FIG. 1 is a prior art MVR dual effect evaporation apparatus;

FIG. 2 is a view of the MVR dual-effect evaporation apparatus of example 2; namely, the switching valve I9 is opened, and the switching valves II10 and III11 are closed;

FIG. 3 is a view of the MVR dual-effect evaporation apparatus of example 2; namely, the switching valve I9 is closed, and the switching valves II10 and III11 are open;

FIG. 4. MVR triple effect evaporation device of the prior art;

FIG. 5 is a MVR triple effect evaporation unit of example 3; namely, the switching valve I9 is opened, and the switching valves II10 and III11 are closed;

FIG. 6 is a MVR triple effect evaporation unit of example 3; namely, the switching valve I9 is closed, and the switching valves II10 and III11 are open;

wherein: 1 preheater, 2 one-effect evaporators, 21 one-effect evaporator bottom outlets, 22 one-effect evaporator top feed liquid inlets, 23 one-effect evaporator top steam inlets, 24 one-effect evaporator condensed water outlets, 3 one-effect vapor-liquid separators, 31 one-effect separator bottom outlets and 32 one-effect vapor-liquid separator top outlets; 4 a first-effect circulating pump, 5 a second-effect evaporator, 51 a second-effect evaporator bottom outlet, 52 a second-effect evaporator top feed liquid inlet, 53a second-effect evaporator top steam inlet, 54 a second-effect evaporator condensed water outlet, 6 a second-effect vapor-liquid separator, 61 a second-effect separator bottom outlet, 62 a second-effect vapor-liquid separator top outlet; 7 two-effect circulating pump, 8 steam compressor, 9 switching valve I, 10 switching valve II, 11 switching valve III; 12, a triple-effect evaporator; a bottom material liquid inlet of the 121 triple-effect evaporator, a top steam inlet of the 122 triple-effect evaporator, a condensed water outlet of the 123 triple-effect evaporator, a 13 triple-effect vapor-liquid separator, a bottom material liquid outlet of the 131 triple-effect vapor-liquid separator, a top steam outlet of the 132 triple-effect vapor-liquid separator and a 14 triple-effect circulating pump.

Detailed Description

specific embodiments of the present invention will be described in detail below with reference to the accompanying drawings, but it should be understood that the scope of the present invention is not limited to the specific embodiments.

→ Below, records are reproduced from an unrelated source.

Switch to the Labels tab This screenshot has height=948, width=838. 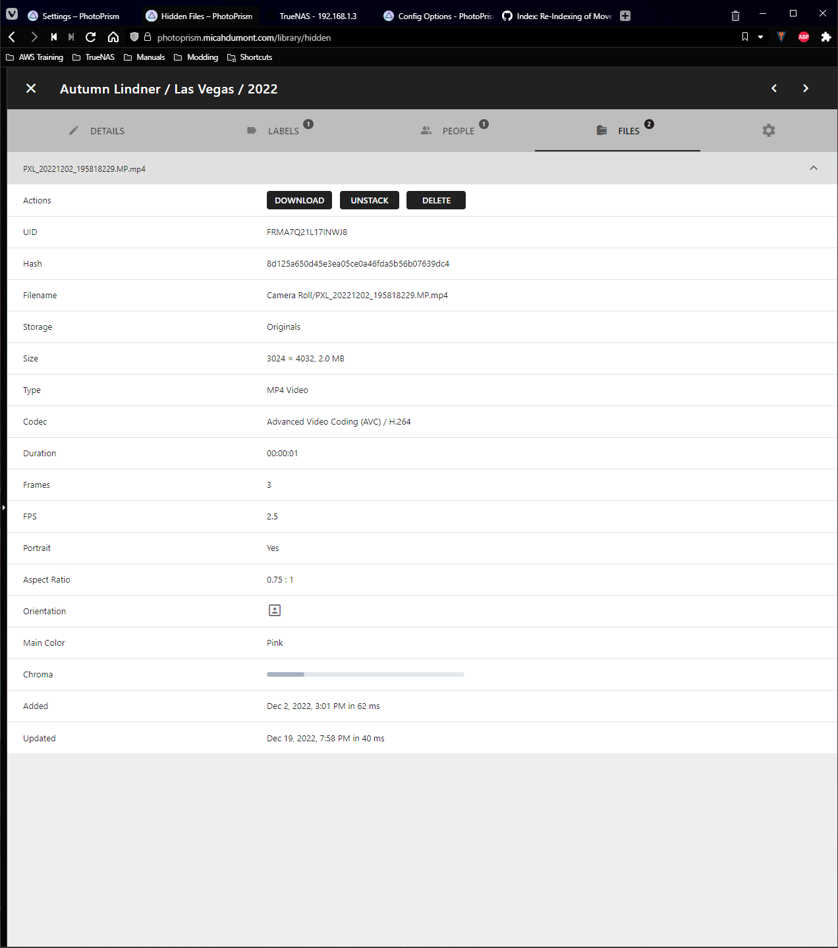pyautogui.click(x=282, y=130)
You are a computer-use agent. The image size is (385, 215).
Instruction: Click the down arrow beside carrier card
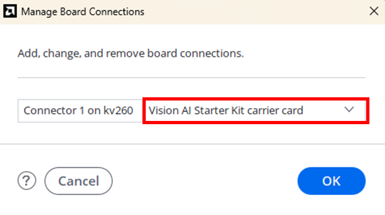pyautogui.click(x=349, y=110)
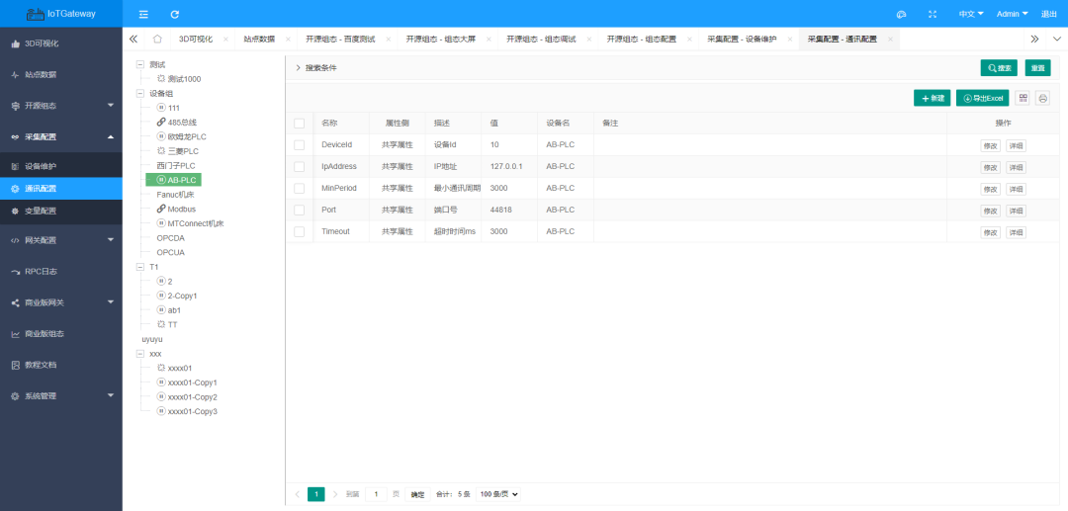Open the 100 条/页 page size dropdown
Screen dimensions: 1068x511
[498, 494]
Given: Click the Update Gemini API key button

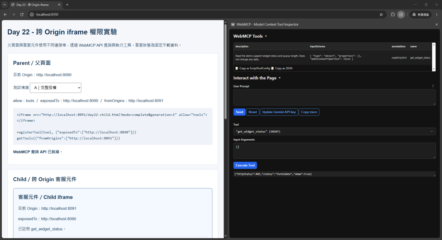Looking at the screenshot, I should point(279,112).
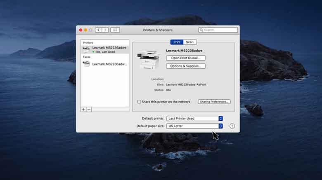Open the Default printer dropdown

(x=195, y=119)
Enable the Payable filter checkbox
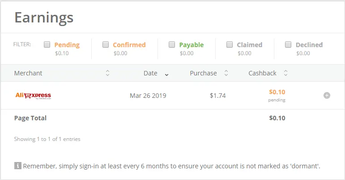The height and width of the screenshot is (180, 345). pyautogui.click(x=172, y=44)
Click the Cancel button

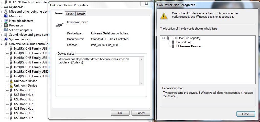pyautogui.click(x=140, y=113)
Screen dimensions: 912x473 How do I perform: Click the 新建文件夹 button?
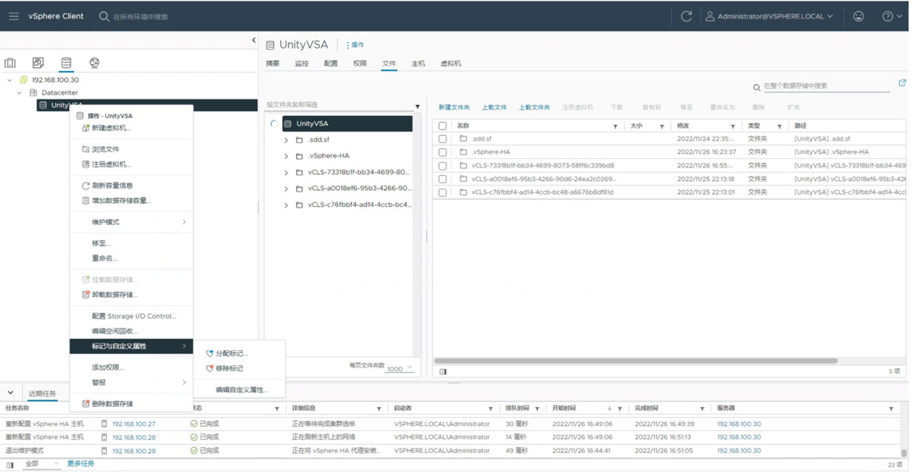tap(454, 108)
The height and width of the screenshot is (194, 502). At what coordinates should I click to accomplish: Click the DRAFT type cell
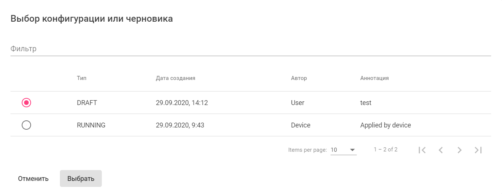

spatially relative terms, such as "lower," "below," "lower," "upper," "above," "upper," and the like, may be used herein for ease of description to describe one element or feature's relationship to another element or feature in the figures. It will be understood that the spatially relative terms are intended to encompass different orientations of the object in use or operation in addition to the orientation depicted in the figures.

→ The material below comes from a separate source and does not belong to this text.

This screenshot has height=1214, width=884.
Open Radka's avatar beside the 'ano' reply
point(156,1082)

In this document, the terms "first", "second", etc. are used to distinguish two different elements or portions, and are not used to define a particular position or relative relationship. In other words, the terms "first," "second," and the like may also be interchanged with one another in some embodiments.

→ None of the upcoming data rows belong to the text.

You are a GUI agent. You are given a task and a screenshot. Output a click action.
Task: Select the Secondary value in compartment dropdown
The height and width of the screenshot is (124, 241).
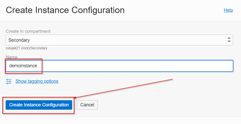[19, 40]
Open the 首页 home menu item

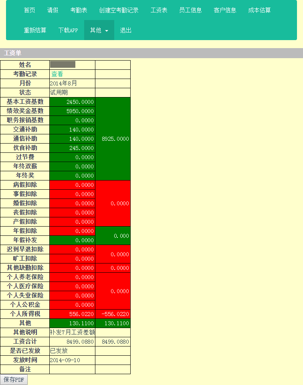[x=29, y=10]
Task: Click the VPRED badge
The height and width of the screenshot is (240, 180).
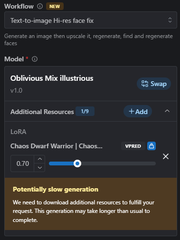Action: click(x=133, y=146)
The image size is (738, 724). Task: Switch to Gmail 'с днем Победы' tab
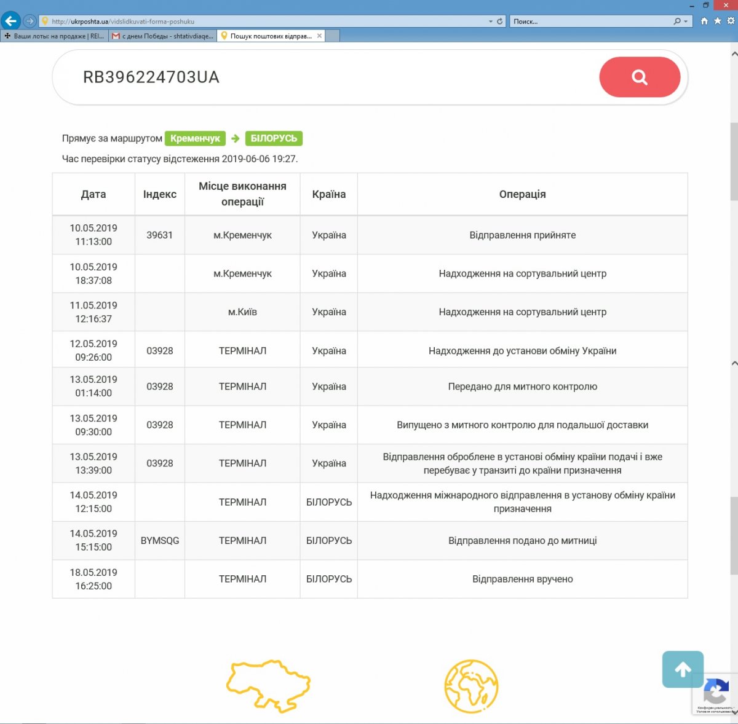(163, 36)
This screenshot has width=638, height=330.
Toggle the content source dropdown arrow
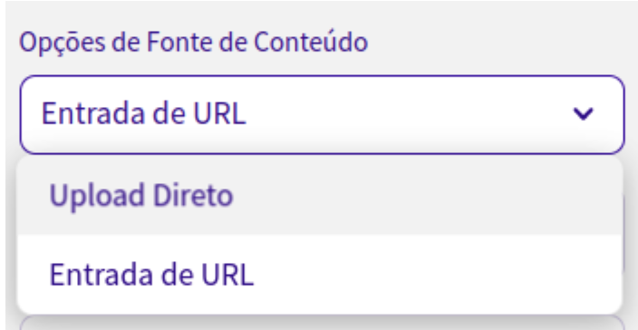[584, 114]
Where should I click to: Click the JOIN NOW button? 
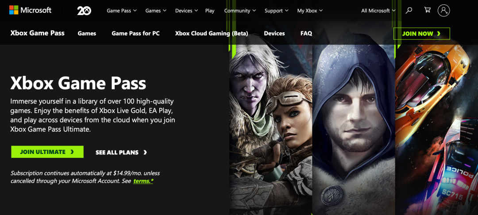tap(422, 34)
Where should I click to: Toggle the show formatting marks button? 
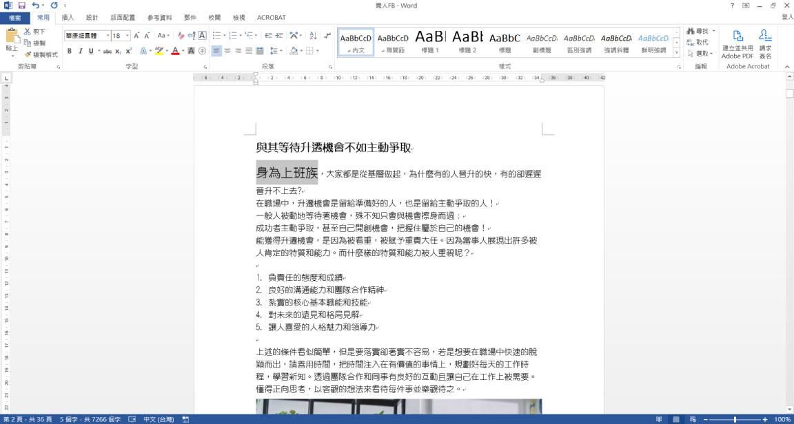point(326,36)
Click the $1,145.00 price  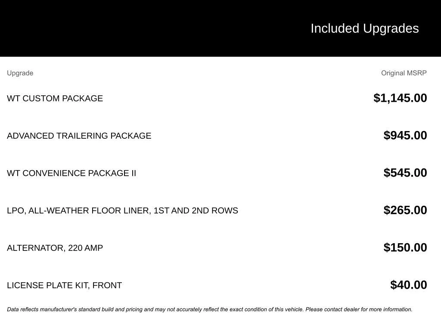click(400, 98)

The MVR evaporation device is limited by the operation range of the compressor, generally adopts single effect and double effect, and is not commonly used in the MVR evaporation device with three or more effects; however, those skilled in the art can derive the method of the present invention from the implementation of specific embodiments to adapt the method to specific implementation procedures, thereby adapting to other similar multi-effect evaporation systems.

The multi-effect evaporation is a series evaporation operation which takes secondary steam of a previous effect as heating steam of a next effect. In multi-effect evaporation, the operating pressure, corresponding heating steam temperature and solution boiling point of each effect are sequentially reduced. The vapor compressor used in this example was a high-speed centrifugal compressor, and the evaporator was a multi-effect falling film evaporator. The system is also provided with a conventional vacuum pump for maintaining the vacuum degree of the whole system so as to achieve a stable evaporation state of the system.